◆ TRY IT: A verbatim copy of the lines starting at the one with "Task: Click the trash icon beside Delete" and ending at the last line below is required; include nothing else.

Start of Block

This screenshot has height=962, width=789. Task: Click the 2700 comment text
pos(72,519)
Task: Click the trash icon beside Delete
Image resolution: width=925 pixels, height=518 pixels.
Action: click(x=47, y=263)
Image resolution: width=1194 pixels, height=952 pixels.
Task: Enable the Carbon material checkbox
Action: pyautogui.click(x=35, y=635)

End of Block

◆ RESPONSE AREA:
Task: Click the trash icon beside Delete
Image resolution: width=925 pixels, height=518 pixels.
Action: click(x=47, y=263)
Image resolution: width=1194 pixels, height=952 pixels.
Task: Enable the Carbon material checkbox
Action: pyautogui.click(x=35, y=635)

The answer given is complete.